Um nome para substituir Helena Roseta
O grupo parlamentar de trabalho sobre habitação foi
coordenado, até este terça-feira, pela deputada independente pelo PS Helena
Roseta, que se demitiu das funções em divergência com o novo pedido de
adiamento das votações feito ontem pelos socialistas, uma iniciativa que remete
todo o processo para dezembro.
O grupo de trabalho tem em cima da mesa cerca de duas
dezenas de propostas, com destaque para três diplomas do governo, que definem
os termos legais para a criação de uma bolsa de arrendamento acessível, bem
como a previsão de benefícios fiscais para os senhorios que optem por este
mecanismo de rendas acessíveis, ou por contratos de arrendamento de longa
duração. Medidas que visam incentivar os proprietários a manter as casas no
arrendamento habitacional, em detrimento de opções como o alojamento local.
Quem é Hugo Pires
O nome escolhido pelo PS para substituir Roseta é arquiteto
de profissão, sendo o secretário nacional do PS para a Organização. Antigo
presidente da concelhia de Braga, integra a comissão parlamentar de Economia,
Inovação e Obras Públicas.
O deputado integra também a comissão de Ambiente,
Ordenamento do Território, Descentralização, Poder Local e Habitação, no âmbito
da qual funciona o grupo de trabalho que visa estabelecer novas regras para o
arrendamento. Mas isso acontece apenas há alguns dias - era suplente nesta
comissão, tendo passado a efetivo com a saída do deputado João Torres para o
governo, na passada semana.
Eleito pelo círculo eleitoral de Braga, com 39 anos, Hugo
Pires é deputado desde o início da presente legislatura, em 2015. Já tinha
estado no Parlamento durante o último governo de José Sócrates.
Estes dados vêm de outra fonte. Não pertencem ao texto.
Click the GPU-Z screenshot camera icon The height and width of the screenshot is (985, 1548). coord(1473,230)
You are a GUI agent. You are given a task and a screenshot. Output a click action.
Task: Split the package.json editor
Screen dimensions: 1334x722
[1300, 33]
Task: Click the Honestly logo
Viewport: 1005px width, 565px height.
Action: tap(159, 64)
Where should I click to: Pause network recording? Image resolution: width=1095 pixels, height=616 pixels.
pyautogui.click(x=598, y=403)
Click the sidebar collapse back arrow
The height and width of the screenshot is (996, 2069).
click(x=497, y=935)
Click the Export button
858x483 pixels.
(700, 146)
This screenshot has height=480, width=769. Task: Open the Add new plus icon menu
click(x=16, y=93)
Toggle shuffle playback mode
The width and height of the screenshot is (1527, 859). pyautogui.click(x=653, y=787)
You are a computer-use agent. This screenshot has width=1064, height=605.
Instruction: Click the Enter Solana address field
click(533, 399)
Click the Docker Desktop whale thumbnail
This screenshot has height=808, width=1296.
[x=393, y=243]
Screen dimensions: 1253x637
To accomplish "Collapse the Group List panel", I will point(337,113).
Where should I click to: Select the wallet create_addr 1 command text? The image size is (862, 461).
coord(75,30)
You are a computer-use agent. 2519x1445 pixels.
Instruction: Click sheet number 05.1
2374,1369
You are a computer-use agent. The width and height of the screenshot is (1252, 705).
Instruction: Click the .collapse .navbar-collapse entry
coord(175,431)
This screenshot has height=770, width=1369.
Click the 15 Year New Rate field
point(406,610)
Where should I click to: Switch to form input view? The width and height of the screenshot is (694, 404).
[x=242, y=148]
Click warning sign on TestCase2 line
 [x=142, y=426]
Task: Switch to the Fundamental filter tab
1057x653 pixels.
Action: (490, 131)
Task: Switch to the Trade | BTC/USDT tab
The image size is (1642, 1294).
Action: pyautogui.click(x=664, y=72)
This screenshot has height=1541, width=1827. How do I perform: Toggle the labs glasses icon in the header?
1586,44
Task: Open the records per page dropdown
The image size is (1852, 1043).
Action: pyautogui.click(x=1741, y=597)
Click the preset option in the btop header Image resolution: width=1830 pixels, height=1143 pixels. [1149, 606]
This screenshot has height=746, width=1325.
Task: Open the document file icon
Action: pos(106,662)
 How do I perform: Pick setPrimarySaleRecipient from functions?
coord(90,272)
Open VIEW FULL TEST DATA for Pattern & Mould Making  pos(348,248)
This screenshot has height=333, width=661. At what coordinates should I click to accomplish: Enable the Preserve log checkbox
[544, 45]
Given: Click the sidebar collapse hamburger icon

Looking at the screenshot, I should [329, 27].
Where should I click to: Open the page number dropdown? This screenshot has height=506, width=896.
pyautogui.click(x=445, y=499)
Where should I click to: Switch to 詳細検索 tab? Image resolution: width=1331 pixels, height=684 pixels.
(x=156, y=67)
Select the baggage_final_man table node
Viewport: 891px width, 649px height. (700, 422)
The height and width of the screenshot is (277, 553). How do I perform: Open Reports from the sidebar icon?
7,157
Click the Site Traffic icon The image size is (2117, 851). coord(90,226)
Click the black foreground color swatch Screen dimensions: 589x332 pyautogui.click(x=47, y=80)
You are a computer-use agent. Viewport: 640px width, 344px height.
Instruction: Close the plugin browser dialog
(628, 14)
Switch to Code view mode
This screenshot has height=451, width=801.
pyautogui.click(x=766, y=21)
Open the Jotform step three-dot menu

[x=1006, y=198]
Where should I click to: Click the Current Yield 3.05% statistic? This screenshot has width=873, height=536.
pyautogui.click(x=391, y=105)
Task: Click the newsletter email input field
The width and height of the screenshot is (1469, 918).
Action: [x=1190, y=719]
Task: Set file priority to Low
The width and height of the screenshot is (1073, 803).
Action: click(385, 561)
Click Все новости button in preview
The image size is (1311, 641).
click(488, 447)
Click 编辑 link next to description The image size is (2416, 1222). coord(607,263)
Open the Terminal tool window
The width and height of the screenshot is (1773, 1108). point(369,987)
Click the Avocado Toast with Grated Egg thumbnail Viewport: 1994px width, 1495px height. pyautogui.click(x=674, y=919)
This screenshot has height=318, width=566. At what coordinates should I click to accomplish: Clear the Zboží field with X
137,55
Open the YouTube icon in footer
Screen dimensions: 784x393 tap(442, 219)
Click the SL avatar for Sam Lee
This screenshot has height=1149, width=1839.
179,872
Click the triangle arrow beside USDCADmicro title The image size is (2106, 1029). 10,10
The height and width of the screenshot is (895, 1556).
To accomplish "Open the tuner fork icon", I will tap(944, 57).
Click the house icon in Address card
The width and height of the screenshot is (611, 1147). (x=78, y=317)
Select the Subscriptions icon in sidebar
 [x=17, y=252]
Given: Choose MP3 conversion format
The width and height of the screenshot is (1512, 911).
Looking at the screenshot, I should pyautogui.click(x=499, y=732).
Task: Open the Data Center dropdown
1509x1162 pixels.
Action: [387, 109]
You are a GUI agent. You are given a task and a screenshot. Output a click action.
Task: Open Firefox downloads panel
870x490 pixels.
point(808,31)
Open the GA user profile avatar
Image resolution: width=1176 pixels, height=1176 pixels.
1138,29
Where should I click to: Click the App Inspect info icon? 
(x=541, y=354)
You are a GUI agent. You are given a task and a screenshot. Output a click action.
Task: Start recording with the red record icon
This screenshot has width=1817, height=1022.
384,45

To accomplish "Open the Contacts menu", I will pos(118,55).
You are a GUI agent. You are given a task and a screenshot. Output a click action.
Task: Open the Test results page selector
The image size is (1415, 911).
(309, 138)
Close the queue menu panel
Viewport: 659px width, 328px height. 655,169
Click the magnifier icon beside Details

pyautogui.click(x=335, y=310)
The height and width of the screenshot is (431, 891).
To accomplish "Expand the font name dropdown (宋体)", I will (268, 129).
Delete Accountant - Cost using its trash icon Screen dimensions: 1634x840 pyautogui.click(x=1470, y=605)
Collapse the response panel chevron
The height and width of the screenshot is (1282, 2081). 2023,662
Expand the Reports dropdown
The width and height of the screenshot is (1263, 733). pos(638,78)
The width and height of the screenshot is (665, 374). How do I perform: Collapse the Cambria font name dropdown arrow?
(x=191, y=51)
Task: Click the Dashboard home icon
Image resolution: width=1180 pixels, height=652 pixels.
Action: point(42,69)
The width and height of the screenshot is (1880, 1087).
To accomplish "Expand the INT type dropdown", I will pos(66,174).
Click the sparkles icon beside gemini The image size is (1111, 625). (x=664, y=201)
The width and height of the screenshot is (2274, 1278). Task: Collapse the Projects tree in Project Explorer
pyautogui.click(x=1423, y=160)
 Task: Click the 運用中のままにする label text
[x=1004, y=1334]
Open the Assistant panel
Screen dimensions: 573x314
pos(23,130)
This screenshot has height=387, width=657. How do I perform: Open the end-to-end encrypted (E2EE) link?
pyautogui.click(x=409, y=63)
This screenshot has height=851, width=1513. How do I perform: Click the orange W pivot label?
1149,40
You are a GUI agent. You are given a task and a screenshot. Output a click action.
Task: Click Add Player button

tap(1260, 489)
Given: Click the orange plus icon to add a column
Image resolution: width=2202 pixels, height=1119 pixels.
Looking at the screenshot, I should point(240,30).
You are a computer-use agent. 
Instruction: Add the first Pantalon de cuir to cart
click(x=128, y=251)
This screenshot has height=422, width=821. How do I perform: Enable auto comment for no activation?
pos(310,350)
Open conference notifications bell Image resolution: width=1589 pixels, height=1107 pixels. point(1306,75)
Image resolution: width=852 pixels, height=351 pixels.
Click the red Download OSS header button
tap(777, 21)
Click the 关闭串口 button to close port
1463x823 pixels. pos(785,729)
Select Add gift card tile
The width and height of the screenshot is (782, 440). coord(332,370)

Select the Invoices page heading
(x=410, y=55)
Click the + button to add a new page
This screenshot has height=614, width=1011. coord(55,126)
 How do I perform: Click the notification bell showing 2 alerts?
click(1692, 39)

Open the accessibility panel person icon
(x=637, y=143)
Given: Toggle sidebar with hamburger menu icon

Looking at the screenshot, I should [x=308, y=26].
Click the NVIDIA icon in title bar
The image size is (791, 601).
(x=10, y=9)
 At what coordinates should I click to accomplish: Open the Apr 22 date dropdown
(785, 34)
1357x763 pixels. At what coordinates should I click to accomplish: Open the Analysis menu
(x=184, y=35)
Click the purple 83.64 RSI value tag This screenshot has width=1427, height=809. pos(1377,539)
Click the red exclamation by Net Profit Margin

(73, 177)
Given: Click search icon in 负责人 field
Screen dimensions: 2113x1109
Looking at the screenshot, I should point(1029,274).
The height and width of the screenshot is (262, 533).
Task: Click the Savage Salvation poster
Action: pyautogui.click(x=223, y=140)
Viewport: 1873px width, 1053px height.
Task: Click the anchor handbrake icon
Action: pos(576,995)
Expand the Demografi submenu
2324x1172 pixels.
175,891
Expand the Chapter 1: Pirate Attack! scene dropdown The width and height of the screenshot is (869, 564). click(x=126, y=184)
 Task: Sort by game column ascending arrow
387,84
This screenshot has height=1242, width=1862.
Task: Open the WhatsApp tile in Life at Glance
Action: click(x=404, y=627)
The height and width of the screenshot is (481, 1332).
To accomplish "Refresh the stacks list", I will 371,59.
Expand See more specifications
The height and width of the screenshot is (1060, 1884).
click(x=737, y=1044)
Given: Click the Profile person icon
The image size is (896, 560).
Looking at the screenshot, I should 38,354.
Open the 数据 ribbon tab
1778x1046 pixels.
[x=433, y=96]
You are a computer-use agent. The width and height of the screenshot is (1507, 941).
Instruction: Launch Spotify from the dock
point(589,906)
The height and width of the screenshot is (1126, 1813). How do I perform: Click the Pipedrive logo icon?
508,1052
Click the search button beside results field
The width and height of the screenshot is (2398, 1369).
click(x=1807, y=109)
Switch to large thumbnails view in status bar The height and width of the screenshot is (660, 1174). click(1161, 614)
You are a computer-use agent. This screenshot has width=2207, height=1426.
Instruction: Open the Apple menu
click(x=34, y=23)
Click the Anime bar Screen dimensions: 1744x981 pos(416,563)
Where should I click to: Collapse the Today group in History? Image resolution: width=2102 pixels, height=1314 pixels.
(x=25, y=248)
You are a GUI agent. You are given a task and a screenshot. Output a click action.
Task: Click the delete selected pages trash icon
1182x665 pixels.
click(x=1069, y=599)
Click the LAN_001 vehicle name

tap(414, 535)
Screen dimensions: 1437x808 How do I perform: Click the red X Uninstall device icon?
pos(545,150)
Foi vereador a tempo inteiro da Câmara Municipal de Braga,
entre 2009 e 2013, no executivo camarário de Mesquita Machado. Entre 2013 e
2017 foi vereador da oposição, após a vitória do PSD nas autárquicas.
Hugo Pires foi um dos cinco ex-vereadores socialistas que
foi a julgamento no caso do favorecimento de Mesquita Machado a uma filha e a
um genro, na compra de três imóveis em redor do Palácio das Convertidas, em que
o ex-presidente da autarquia foi condenado a três anos de prisão, com pena
suspensa. Todos os vereadores foram absolvidos: o tribunal considerou que não
tinham conhecimento do negócio feito por Mesquita Machado.